Situada a 230 quilômetros ao sul de Teresina, na região Valenciana, Barra D’Alcântara foi criada por meio de lei aprovada pela Assembleia Legislativa do Estado e sancionada pelo então governador Freitas Neto em 26 de janeiro de 1994. Outros 26 municípios foram criados pela mesma lei.
Uma bonita solenidade no Palácio Pirajá, na época sede do Governo do Piauí. Eu estava lá, acompanhando meu pai, Chico Guedes, e minha irmã Ivonete Guedes, então vereadora de Várzea Grande, de onde papai tinha sido prefeito entre 1977 e 82. Ivonete seria eleita dois anos depois a primeira prefeita do novo município com aproximadamente 90% dos votos válidos, e reeleita em 2000 – de novo com ampla maioria de votos.
O antigo povoado Barra foi desmembrado de Várzea Grande (mais uma pequena parte de Francinópolis e Novo Oriente), a partir de um movimento liderado por meu pai e outros políticos da região. Esse movimento resultou em projeto de lei assinado pelos então deputados estaduais Xavier Neto e Nazareno Fonteles, pai do governador Rafael Fonteles.

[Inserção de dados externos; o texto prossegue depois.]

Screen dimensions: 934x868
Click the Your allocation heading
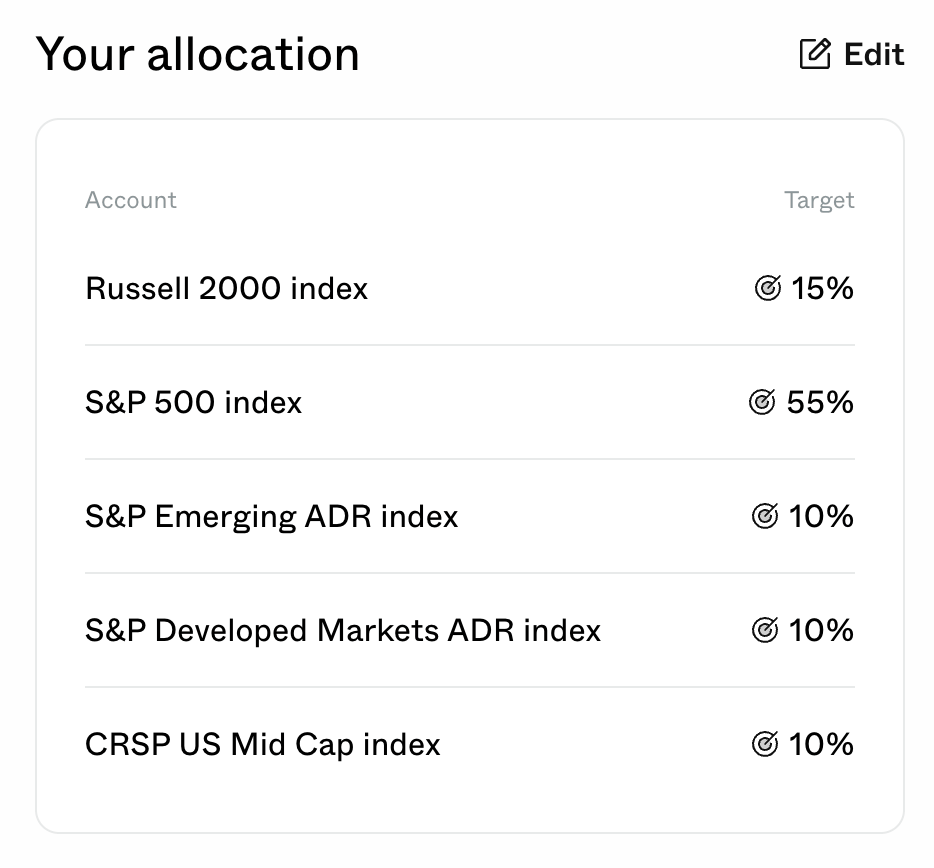197,54
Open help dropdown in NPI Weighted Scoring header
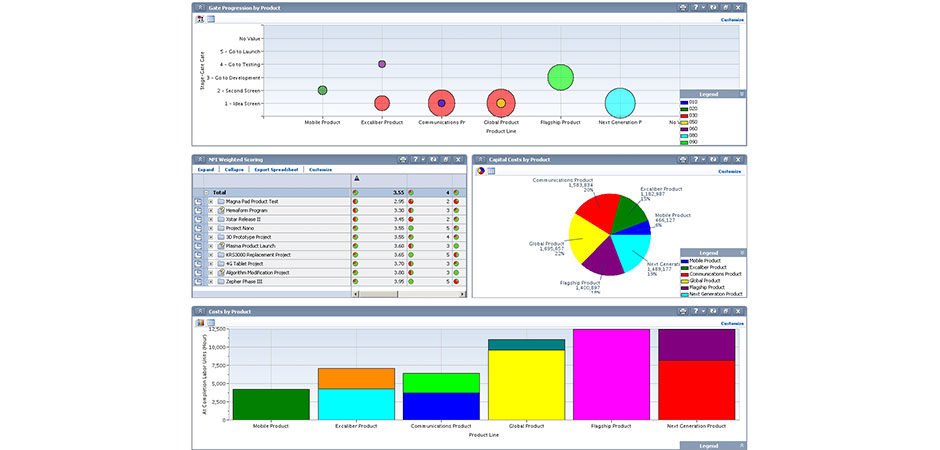The width and height of the screenshot is (940, 450). [421, 159]
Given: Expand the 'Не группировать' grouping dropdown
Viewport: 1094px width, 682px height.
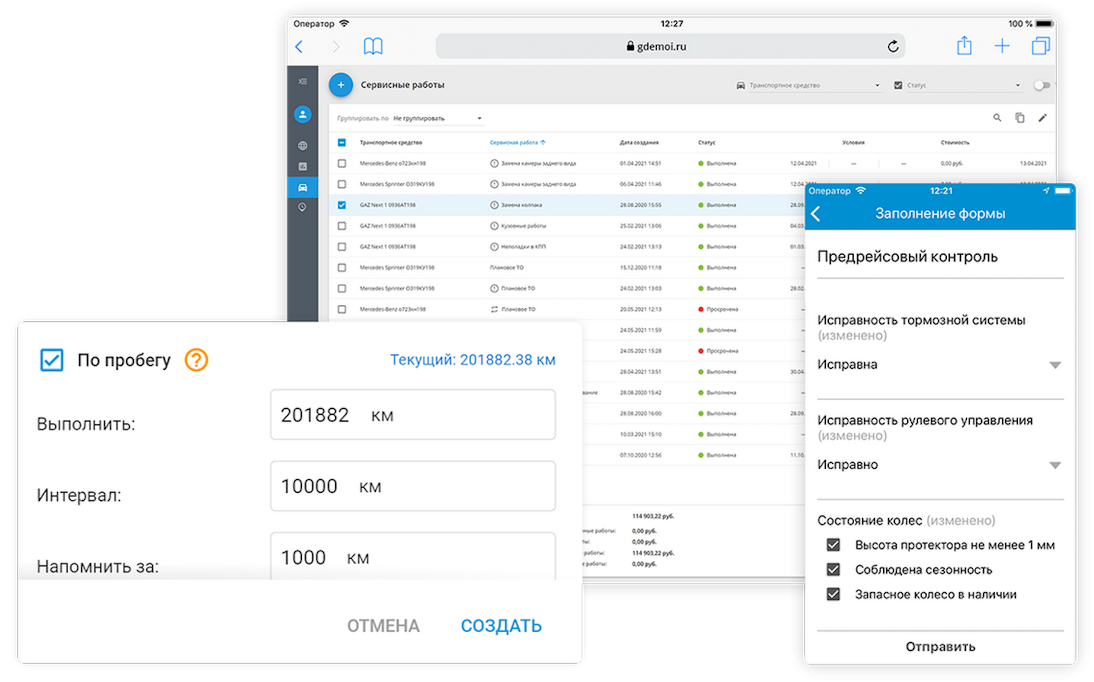Looking at the screenshot, I should click(437, 118).
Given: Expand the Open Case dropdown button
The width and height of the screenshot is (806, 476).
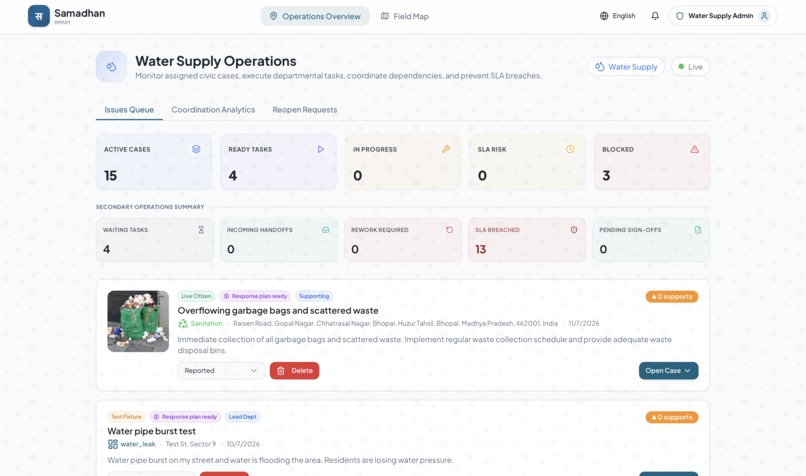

Posso dizer que tive participação nesse processo de independência – junto com José Augusto Carvalho, colega do curso de Comunicação Social na UFPI, fiz pesquisas e selecionei informações junto ao IBGE e à antiga Fundação Nacional de Saúde (FNS), que seriam essenciais para definir os limites do futuro município e fundamentar o projeto enviado e aprovado na Assembleia Legislativa.